::: Task material

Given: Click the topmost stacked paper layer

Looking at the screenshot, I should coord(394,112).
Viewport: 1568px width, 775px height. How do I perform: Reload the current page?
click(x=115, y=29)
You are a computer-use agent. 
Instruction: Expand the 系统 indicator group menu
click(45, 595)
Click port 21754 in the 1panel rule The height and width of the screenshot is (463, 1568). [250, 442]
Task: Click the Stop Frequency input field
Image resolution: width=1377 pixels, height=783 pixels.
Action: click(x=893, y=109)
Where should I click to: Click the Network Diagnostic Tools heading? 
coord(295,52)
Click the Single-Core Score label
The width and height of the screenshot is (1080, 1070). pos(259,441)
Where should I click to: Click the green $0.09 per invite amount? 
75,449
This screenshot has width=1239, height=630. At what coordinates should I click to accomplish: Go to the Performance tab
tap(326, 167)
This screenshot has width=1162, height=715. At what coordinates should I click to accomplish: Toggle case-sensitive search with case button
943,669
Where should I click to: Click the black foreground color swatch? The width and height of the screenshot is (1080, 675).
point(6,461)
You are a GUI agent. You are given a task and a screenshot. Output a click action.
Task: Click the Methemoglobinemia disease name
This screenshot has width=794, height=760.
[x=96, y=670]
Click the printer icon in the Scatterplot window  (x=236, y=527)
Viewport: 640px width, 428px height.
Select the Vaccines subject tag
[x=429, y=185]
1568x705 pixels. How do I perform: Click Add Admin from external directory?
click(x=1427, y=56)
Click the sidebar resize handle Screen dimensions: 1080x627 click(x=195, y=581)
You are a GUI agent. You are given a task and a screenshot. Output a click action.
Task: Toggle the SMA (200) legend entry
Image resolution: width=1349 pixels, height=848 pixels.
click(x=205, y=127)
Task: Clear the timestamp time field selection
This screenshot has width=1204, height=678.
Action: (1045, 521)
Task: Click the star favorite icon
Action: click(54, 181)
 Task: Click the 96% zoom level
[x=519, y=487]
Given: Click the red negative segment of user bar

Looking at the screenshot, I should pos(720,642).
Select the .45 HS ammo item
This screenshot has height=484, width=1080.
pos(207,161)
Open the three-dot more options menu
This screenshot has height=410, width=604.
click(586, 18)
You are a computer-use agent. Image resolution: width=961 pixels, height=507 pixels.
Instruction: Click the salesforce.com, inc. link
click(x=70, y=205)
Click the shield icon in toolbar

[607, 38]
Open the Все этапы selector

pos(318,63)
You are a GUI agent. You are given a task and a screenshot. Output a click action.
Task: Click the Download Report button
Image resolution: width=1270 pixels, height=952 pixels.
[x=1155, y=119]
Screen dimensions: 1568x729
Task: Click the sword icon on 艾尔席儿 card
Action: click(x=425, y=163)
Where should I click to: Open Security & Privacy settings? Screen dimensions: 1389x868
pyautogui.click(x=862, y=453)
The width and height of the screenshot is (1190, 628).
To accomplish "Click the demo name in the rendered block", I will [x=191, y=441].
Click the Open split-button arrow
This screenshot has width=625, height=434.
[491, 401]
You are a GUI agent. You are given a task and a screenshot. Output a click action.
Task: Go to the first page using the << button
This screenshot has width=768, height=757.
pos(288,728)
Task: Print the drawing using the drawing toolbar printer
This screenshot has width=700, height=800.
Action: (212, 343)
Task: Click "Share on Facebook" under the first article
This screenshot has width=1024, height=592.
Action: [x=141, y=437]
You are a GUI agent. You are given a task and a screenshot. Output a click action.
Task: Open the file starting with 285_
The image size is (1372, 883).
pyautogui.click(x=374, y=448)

::::::

Using the records above, write out exactly the lines between the one holding "Instruction: Click the" and the one holding "Task: Click the Download Report button", inclusive; leave everything else out.

> Exercise response
Instruction: Click the salesforce.com, inc. link
click(x=70, y=205)
Click the shield icon in toolbar

[607, 38]
Open the Все этапы selector

pos(318,63)
You are a GUI agent. You are given a task and a screenshot. Output a click action.
Task: Click the Download Report button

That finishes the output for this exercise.